[Stored data]
= = = = =

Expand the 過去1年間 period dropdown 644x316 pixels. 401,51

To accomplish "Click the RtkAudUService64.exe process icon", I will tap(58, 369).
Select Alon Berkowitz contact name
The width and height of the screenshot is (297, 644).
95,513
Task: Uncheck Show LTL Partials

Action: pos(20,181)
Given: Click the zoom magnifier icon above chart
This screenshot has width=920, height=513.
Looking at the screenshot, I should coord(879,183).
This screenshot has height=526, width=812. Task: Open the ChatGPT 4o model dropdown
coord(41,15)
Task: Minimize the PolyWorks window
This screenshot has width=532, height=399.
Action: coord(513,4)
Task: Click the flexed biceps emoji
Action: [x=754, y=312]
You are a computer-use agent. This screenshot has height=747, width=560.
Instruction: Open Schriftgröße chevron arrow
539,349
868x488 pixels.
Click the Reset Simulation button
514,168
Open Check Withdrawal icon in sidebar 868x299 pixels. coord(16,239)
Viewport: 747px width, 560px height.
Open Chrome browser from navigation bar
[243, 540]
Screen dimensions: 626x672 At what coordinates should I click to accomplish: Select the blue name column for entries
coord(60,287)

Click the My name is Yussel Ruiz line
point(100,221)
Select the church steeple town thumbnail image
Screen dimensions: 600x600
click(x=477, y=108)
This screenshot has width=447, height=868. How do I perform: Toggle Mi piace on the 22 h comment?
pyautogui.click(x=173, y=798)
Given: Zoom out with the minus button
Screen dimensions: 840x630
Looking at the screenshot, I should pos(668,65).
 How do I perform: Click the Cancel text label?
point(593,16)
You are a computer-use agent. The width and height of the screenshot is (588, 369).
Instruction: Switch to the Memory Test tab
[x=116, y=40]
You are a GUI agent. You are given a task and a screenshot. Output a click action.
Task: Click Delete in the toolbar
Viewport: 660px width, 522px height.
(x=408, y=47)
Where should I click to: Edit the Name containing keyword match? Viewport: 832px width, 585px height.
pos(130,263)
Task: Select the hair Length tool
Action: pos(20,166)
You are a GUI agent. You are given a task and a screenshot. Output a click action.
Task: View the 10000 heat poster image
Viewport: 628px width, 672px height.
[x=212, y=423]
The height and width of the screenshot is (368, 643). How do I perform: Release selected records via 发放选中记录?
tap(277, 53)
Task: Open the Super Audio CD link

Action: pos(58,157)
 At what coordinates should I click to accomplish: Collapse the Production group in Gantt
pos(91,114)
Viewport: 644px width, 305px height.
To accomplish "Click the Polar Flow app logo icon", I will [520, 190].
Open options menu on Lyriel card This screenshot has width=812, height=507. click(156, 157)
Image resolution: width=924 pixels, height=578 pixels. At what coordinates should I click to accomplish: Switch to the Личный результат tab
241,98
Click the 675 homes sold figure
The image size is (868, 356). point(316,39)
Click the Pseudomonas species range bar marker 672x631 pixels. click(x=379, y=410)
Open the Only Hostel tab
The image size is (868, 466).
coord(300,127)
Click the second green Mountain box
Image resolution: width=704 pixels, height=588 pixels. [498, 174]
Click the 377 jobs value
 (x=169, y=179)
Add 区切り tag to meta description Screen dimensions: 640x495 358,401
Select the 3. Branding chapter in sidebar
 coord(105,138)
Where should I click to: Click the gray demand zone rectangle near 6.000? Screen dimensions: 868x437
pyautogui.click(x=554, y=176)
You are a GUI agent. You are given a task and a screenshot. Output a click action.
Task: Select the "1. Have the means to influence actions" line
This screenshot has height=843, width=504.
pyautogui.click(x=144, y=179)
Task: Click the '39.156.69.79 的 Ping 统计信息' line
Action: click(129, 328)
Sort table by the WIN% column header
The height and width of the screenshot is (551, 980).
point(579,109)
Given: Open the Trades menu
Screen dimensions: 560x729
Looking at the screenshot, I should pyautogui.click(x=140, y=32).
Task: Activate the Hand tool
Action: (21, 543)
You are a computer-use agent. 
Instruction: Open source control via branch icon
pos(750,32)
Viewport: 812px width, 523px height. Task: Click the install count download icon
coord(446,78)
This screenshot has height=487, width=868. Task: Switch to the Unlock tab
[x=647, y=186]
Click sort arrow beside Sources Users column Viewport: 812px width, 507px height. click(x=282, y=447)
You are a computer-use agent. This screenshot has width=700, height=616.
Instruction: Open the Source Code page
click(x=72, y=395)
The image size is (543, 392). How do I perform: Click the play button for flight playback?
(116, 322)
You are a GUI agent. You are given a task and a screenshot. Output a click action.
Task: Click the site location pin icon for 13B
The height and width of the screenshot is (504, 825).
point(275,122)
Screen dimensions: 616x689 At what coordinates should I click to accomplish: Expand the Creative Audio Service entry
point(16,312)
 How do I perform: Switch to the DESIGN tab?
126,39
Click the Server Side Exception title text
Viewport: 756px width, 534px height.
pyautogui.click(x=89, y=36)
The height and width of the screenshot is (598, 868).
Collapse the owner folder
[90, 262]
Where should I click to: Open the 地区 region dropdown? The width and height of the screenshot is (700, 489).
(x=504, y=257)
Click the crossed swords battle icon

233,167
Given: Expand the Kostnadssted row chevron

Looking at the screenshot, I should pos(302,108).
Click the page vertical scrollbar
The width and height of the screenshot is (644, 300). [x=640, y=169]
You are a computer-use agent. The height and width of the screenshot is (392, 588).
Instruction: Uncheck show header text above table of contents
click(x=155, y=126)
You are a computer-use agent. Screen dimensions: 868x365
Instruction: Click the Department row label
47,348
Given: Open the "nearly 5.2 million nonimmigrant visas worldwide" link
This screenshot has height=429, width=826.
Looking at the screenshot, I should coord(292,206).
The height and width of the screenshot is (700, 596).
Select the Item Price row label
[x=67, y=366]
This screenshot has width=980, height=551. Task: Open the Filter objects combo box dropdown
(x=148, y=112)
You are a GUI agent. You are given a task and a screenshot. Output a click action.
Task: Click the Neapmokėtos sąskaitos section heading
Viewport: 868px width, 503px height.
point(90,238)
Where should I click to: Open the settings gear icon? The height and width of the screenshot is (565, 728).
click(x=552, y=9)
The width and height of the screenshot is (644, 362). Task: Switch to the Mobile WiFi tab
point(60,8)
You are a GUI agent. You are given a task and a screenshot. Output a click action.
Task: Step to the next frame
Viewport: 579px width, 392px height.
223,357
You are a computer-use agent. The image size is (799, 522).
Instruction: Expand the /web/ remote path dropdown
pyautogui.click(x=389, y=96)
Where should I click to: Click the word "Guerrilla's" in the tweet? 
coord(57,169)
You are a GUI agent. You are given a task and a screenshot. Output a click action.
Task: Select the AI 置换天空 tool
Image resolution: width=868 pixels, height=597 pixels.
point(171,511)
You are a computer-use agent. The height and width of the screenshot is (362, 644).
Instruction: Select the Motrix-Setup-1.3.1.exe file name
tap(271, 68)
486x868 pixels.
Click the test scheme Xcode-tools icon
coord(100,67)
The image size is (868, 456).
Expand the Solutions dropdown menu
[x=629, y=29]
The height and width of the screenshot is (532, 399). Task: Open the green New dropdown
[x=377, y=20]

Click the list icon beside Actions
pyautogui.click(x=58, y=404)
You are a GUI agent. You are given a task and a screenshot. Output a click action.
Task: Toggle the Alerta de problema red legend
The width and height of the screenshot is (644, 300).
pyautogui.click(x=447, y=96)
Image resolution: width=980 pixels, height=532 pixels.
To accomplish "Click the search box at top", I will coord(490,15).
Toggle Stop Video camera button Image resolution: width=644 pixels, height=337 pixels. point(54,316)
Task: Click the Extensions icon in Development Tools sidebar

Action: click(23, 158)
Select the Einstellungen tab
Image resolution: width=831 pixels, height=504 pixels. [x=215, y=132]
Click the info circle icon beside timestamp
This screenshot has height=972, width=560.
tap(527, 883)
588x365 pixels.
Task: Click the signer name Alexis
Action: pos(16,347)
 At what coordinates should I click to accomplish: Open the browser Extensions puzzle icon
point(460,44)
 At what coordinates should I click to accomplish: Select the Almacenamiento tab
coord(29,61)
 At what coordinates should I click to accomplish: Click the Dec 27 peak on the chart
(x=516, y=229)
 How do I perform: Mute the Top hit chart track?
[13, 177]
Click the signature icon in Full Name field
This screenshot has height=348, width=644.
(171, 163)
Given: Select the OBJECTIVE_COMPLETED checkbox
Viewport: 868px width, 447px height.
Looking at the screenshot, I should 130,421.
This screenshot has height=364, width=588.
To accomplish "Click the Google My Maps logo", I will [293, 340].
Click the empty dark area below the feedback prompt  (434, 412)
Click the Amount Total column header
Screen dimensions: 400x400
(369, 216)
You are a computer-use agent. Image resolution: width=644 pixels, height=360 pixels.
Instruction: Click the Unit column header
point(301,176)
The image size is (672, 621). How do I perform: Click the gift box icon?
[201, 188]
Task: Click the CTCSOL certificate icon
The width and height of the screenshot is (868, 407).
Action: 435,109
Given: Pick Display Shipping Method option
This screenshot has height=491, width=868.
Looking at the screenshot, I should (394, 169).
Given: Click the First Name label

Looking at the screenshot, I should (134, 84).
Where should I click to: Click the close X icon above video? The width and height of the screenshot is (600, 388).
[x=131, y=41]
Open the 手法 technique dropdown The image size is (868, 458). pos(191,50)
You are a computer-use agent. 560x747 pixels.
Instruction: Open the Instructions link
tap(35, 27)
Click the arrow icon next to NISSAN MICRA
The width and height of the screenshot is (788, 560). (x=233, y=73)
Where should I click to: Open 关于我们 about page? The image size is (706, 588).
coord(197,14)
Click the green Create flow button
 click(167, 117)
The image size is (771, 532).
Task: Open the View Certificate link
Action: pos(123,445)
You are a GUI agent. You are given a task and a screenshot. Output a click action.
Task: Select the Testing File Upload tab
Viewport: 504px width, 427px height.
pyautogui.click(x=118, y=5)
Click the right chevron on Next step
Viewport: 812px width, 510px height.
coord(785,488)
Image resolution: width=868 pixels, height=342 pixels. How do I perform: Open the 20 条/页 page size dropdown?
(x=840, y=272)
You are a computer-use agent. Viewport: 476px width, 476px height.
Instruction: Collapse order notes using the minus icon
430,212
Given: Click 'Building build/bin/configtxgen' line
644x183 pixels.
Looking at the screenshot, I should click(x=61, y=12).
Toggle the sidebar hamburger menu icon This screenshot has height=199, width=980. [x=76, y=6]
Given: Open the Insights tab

= = = = =

Check each line above for the string "logo", then copy the ones that have it.

**Final answer:**
To accomplish "Click the Polar Flow app logo icon", I will [520, 190].
To accomplish "Click the Google My Maps logo", I will [293, 340].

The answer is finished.